### PROBLEM
The response should consist only of the lines from the one with "You are a GUI" to the end of the data below, copied exactly and without pictures.

┌─ GIVEN ENTRIES

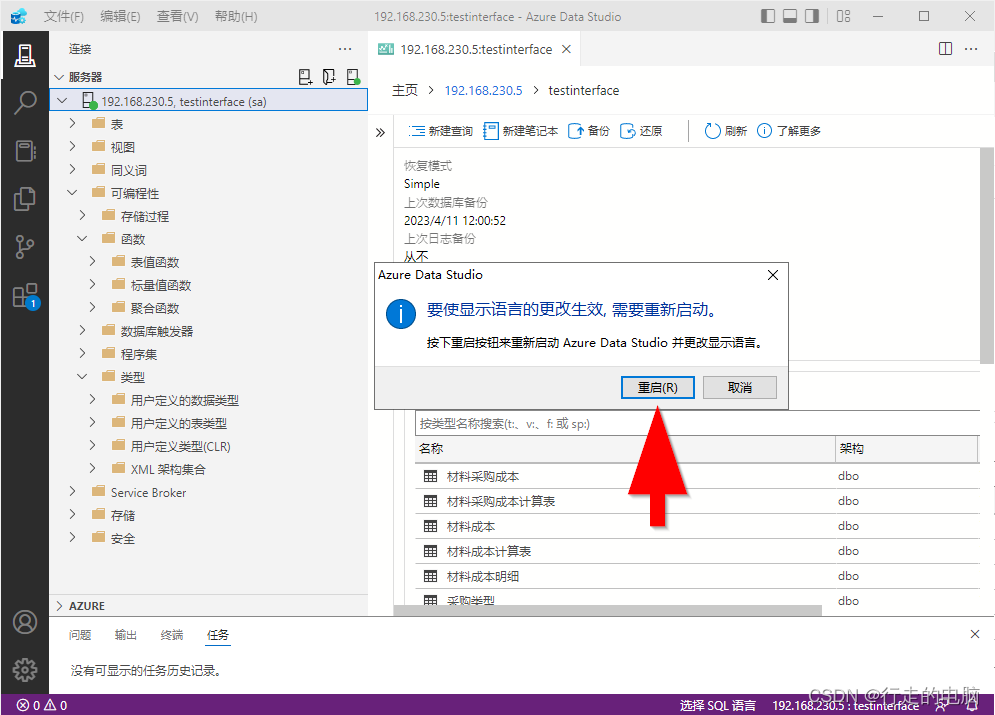Open the Accounts icon above settings gear

click(x=25, y=622)
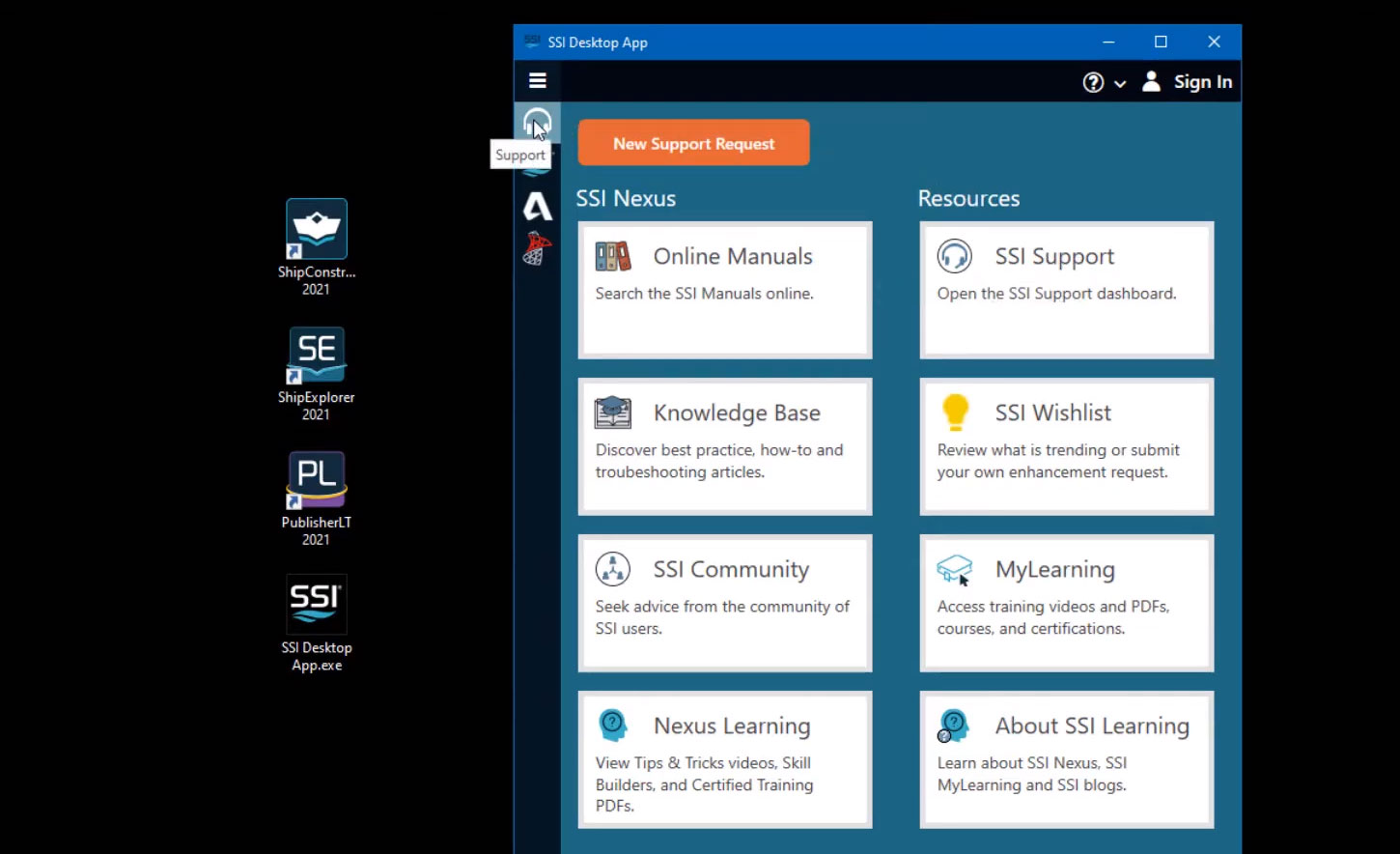Click the Knowledge Base graduation icon
The width and height of the screenshot is (1400, 854).
point(614,412)
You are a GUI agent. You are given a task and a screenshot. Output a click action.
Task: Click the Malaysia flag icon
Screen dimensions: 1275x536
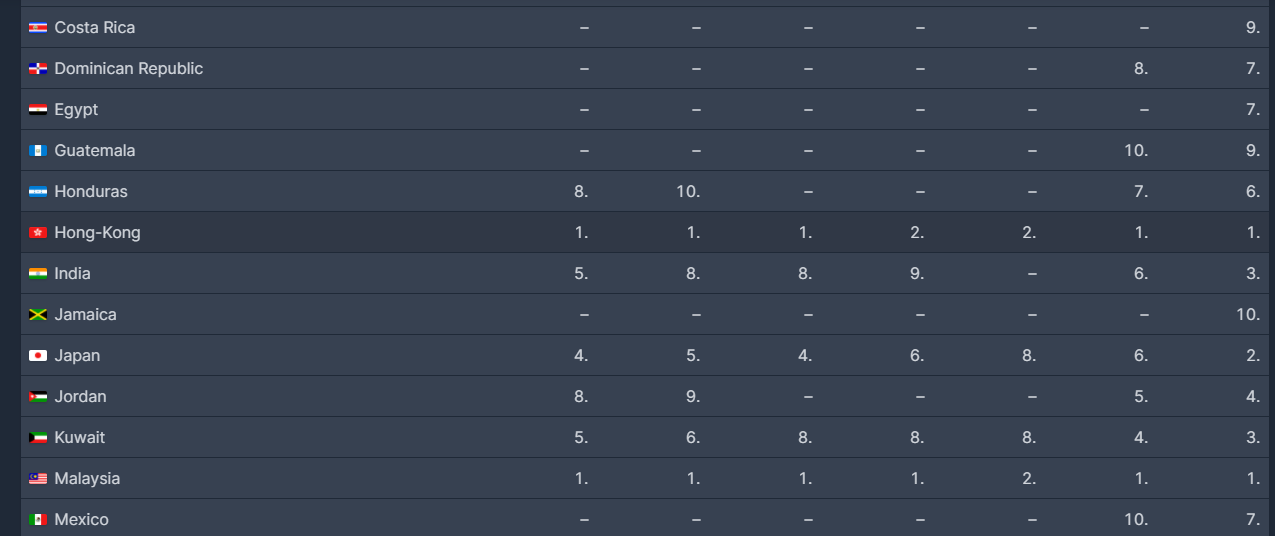38,479
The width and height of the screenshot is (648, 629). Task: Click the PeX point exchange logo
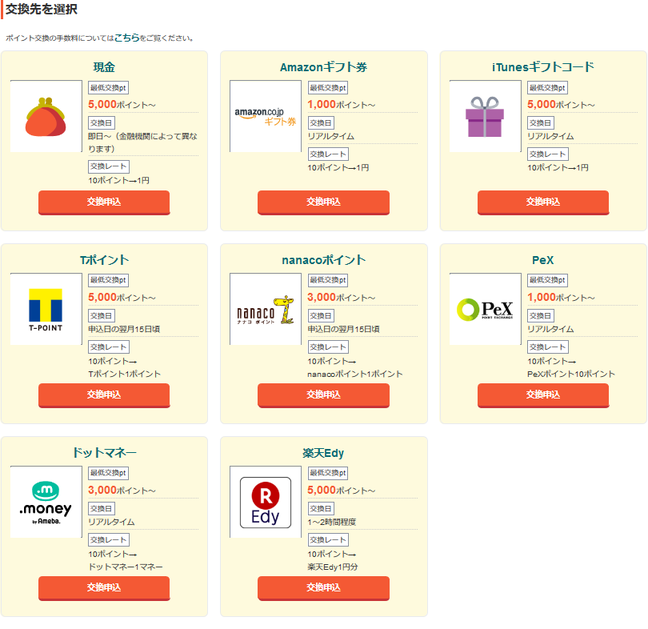pos(485,309)
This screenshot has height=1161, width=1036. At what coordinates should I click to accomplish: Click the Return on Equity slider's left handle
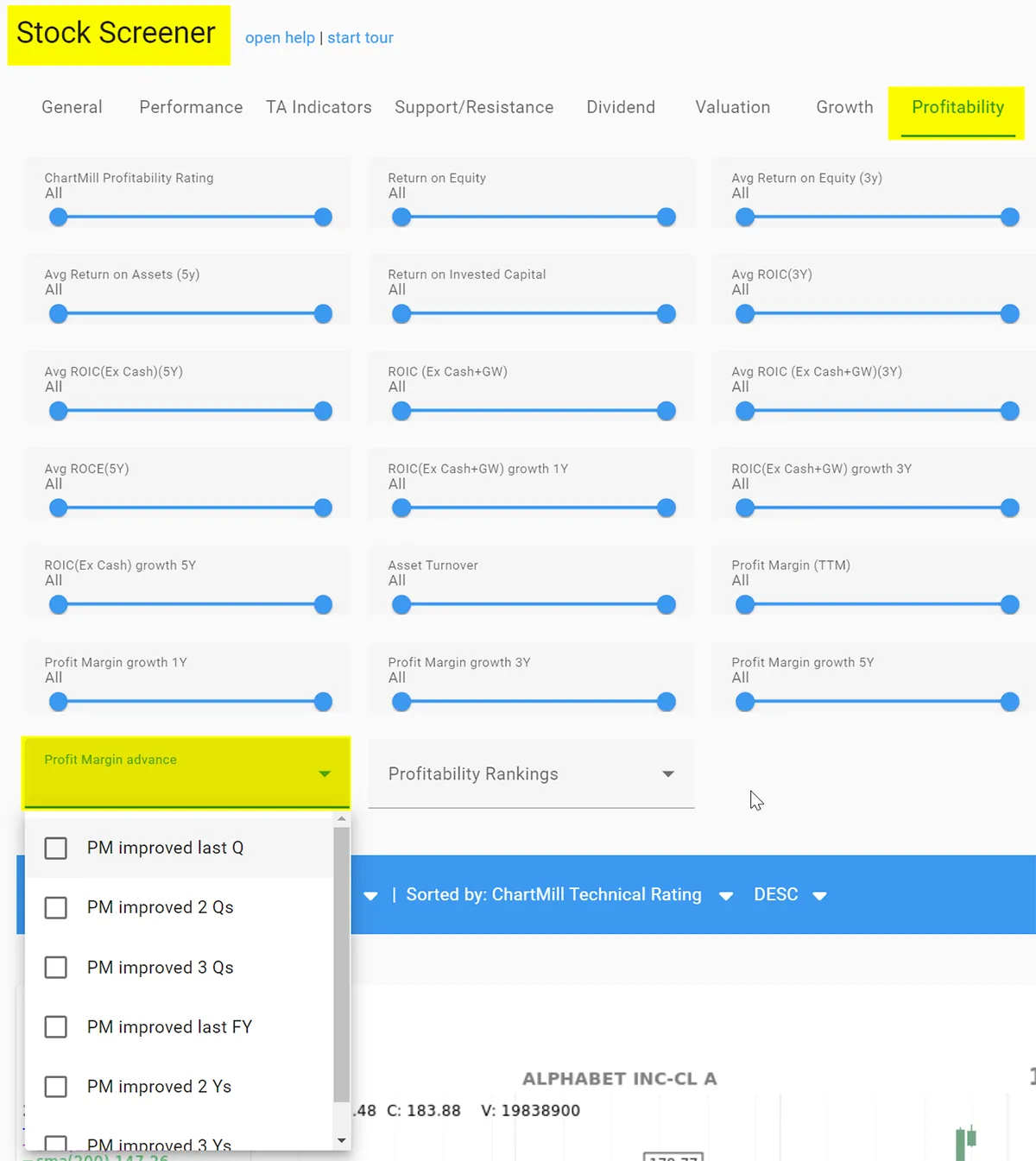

└─

### WRITTEN SOLUTION
You are a GUI agent. You are given a task and a screenshot. Output a click action.
Task: Click the Malaysia flag icon
Screen dimensions: 1275x536
38,479
The width and height of the screenshot is (648, 629). Task: Click the PeX point exchange logo
pos(485,309)
This screenshot has height=1161, width=1036. At what coordinates should I click to accomplish: Click the Return on Equity slider's left handle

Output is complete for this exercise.